Soviet parallel cinema is a genre of film and underground cinematic movement that occurred in the Soviet Union in the 1970s onwards. The term parallel cinema (known as parallel’noe kino) was first associated with the samizdat films made out of the official Soviet state system.[1] Films from the parallel movement are considered to be avant-garde, non-conventionalist and cinematographically subversive.
The two main groups and founders of the parallel cinema movement are Evgenii Iufit and the Necrorealists in Leningrad (now known as Saint Petersburg), and the circle of Aleinikov brothers in Moscow.[2] These two groups achieved phenomenal fame in Russia in the 1980s – and during the dissolution of the Soviet Union – for their involvement in the parallel cinema movement and ‘late socialism’.[1]
Overview
Origin
Soviet parallel cinema is an offshoot of the film movement that overrun the 1960s and 1970s in India called New Indian Cinema – alternatively known as Indian New Wave or parallel cinema.[3][2] Similarly to its Soviet counterpart, it maintained a focus on offbeat productions that dealt with real world representations of society including socio-cultural and political contexts.[4] It was strongly espoused by the themes, methods and workings of Neorealism.[3]
The introduction of parallel cinema is derived from amateur film studios and workshops that were prevalent in Soviet culture at the time.

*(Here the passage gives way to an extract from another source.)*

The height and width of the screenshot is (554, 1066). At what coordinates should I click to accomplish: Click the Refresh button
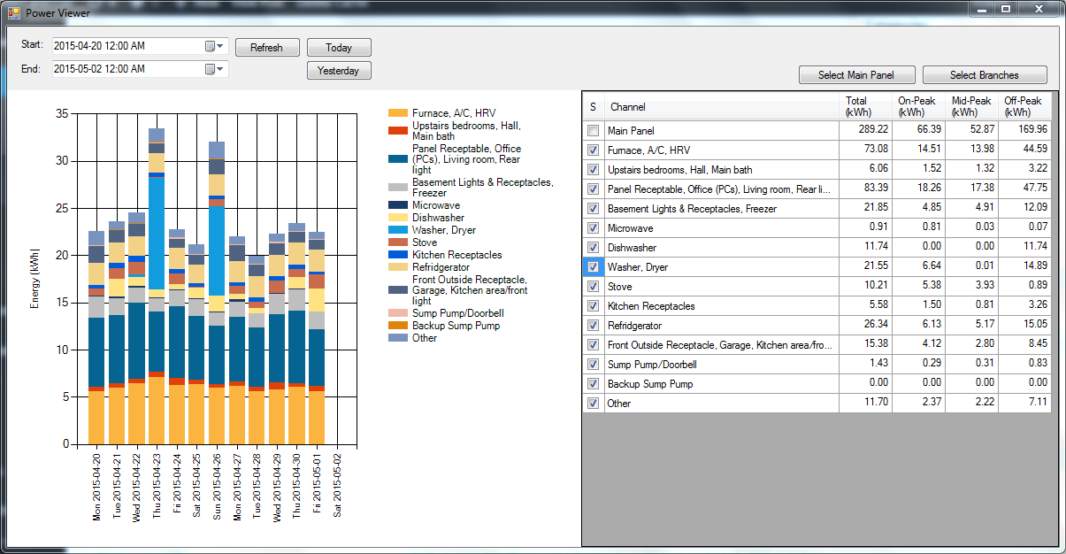[266, 48]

During 1957, the Soviet state system formed a funding to provide support for professional filmmakers and subsequently for amateur film workshops.[2] This enforced the states regulation and control on ideological distribution on the industry.[5] The Soviet state established two systems for filmmaking: the first controlled professional cinema or State Committee for Cinematography called Goskino, and amateur film studios.[5] Films produced outside of these official systems are classified in the world of ‘parallel cinema’. The films produced in this era were out of the states’ control and as such, prohibited.[2] Parallel cinematographers, such as Evgenii Iufit and the Aleinikov Brothers, utilised the studio facilities of amateur film clubs and workshops to produce their films. The Leningrad amateur film club - used by Evgenii Iufit and more – still exists under the name the St. Petersburg Club of Film and Video Amateurs.[5] As the political controls diminished in the 1980s with the shifts of power, the amateur film workshops were overrun with parallel cinema production.[5] The parallel movement marks the first large influx of creative expression in Soviet culture since post-Russian Revolution in the 1920s.[6]
Background
Films of the Soviet parallel cinema movement is classified under the umbrella of renegade self-published art and literature of the Soviet State called samizdat.[1] Samizdat was deemed forbidden and unavailable for distribution due to is rebellious ideals and alternative ideologies to the Soviet Union.[1] All forms of samizdat displayed defiance to the government-regulated distributed content as it embodied political opposition and an open discourse that aimed to deconstruct the Soviet Empire.[7] In the term's broadness, parallel cinema, or parallel’noe kino, is also described as cinematic samizdat.[7]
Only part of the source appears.